• WHAT TO WORK ON: Would you please retype the records that follow, word for word?

• MATERIAL SHOWN:
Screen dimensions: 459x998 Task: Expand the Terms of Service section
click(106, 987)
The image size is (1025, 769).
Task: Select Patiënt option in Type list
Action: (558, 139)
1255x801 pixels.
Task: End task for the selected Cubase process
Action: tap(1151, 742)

• SOLUTION FOR THIS TASK:
Screen dimensions: 459x998 Task: Expand the Terms of Service section
click(106, 987)
The image size is (1025, 769).
Task: Select Patiënt option in Type list
Action: (558, 139)
1255x801 pixels.
Task: End task for the selected Cubase process
Action: tap(1151, 742)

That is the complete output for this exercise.